Web resources
A small resource site is one of the most useful things you can build. It does not need a framework, a content management system, or a brand. It needs a clear page, a working link, and a maintenance habit. This section is about how to keep all three.
Most of the pages in this library are read on phones. That fact alone settles a lot of design arguments. Pages should be light, fast, and readable in a hand. Anything that gets in the way of those three things is a problem to fix, not a feature to add.
Closely related sections include HTML basics, web standards, and the small-site publishing notes at sajt.se-ua.net.
What a working small-site page contains
A page worth keeping has, in order:
- A title that names the topic in plain language.
- A short intro that says what the page covers and who it is for.
- The main content, broken into descriptive subheadings.
- A short summary or checklist.
- A sensible next step - usually a link sideways into the same library.
There is nothing exotic about this. The discipline is in keeping to it page after page.

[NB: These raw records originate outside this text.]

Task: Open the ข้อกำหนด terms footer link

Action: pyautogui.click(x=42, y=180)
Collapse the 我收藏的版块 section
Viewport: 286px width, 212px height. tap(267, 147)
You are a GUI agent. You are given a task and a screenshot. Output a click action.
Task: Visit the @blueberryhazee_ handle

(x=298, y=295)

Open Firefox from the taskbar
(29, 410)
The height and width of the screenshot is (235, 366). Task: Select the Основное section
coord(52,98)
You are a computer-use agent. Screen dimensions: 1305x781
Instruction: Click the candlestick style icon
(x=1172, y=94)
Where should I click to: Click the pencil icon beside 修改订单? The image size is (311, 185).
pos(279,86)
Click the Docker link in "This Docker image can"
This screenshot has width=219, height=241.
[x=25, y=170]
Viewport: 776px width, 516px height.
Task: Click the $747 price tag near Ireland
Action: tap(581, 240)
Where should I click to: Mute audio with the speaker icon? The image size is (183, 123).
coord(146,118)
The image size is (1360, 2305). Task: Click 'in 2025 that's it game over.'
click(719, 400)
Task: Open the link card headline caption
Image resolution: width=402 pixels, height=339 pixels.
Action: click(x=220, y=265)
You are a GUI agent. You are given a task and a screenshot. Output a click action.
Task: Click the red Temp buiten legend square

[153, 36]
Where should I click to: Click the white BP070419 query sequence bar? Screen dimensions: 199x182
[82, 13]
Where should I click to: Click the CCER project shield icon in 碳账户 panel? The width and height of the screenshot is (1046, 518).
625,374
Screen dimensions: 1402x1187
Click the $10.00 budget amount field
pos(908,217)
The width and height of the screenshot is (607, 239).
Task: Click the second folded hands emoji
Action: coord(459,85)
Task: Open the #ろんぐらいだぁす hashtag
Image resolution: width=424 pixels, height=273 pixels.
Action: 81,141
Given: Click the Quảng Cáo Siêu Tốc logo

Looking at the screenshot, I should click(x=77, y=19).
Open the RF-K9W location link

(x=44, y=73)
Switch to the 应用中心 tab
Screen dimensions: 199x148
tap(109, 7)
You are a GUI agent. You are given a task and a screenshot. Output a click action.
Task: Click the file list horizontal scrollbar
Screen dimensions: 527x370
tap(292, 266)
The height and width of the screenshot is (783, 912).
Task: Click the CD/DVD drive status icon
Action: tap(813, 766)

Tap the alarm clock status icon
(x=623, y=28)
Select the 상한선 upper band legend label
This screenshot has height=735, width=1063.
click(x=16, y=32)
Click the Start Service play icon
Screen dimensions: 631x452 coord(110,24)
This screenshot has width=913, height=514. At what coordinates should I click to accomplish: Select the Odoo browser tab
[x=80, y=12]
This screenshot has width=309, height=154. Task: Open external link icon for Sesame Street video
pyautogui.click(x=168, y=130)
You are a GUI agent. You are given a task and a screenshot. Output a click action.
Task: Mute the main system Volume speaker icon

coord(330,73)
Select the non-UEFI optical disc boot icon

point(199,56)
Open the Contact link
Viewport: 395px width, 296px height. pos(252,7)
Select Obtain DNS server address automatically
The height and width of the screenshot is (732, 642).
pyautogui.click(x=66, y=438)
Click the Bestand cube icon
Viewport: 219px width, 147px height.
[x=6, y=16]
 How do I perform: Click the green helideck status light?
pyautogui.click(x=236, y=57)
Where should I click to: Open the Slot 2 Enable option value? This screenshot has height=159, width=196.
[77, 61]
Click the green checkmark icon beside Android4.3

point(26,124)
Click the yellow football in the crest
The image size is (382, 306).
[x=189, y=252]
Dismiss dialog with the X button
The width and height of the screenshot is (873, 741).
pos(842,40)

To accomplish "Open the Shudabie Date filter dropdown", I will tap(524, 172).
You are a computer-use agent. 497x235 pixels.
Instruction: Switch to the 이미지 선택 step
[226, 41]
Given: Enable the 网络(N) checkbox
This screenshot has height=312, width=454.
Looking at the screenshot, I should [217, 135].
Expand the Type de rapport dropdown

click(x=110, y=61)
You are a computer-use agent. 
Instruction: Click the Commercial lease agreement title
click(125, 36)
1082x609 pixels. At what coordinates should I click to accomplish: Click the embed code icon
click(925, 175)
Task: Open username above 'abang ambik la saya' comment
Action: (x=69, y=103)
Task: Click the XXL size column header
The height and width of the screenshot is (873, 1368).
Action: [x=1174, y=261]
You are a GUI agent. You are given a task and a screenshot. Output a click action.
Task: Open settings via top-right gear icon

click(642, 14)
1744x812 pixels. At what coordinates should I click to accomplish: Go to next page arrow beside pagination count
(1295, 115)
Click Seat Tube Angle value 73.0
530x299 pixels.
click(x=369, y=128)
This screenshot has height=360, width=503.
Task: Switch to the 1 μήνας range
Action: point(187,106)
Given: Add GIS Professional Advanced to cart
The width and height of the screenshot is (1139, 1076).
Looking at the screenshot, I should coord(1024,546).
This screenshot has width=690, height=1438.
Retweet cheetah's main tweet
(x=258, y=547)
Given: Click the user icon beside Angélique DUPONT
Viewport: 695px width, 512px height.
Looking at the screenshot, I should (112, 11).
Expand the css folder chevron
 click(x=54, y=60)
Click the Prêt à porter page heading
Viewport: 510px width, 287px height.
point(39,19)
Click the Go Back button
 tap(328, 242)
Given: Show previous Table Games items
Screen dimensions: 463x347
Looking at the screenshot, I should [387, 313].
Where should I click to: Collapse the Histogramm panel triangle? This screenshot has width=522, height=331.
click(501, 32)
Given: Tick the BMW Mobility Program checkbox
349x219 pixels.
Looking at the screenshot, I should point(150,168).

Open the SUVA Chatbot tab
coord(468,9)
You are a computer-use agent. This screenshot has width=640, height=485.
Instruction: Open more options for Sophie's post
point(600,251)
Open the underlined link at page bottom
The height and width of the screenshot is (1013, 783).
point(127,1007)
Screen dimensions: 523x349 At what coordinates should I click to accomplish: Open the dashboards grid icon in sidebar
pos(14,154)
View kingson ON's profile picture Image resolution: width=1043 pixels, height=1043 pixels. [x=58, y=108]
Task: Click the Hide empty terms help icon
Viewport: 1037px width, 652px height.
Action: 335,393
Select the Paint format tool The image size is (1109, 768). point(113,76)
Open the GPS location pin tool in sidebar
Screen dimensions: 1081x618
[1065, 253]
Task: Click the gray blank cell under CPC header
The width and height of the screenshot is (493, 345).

Navigation that matches the content
Navigation labels should describe the destination. "Resources" tells the reader nothing. "Radio and electronics" tells the reader where they are going. Labels written for the author rarely work for the visitor.
If a section needs a sub-menu, that section is probably two sections.
Internal linking
Inside a small library, internal links matter more than external ones. They are how the visitor moves laterally. They are also how the site explains its own structure to a reader who arrived on a deep page. A page with no inbound or outbound internal links inside the library is an orphan, even if its content is good.
A practical rule: every page should have one link in (from a section index or a related-notes block) and one link out (to a related page worth visiting next).
Maintenance
Sites die quietly. They do not break in one day; they get stale in small ways, and the staleness compounds. The cheapest maintenance habit that works is to revisit one section per month, check the links, fix the dates, and rewrite anything that has aged badly.
A small site that is honestly maintained will look more credible after three years than a polished site that was abandoned after six months.
Common mistakes
- a homepage that buries the actual subject of the site
- navigation labels written for the author, not the visitor
- a footer that grows until it carries half the site's content
- "coming soon" pages that stay coming-soon for two years
Where to go next
- HTML basics for clean page structure.
- Web standards for accessibility and standards-based publishing.
- Search and discovery for how small sites are found.
Two-minute checklist
- Put the topic in the title.
- Lead with the answer.
- Use descriptive subheadings.
- Link sideways before linking out.
- Pick a maintenance day and keep it.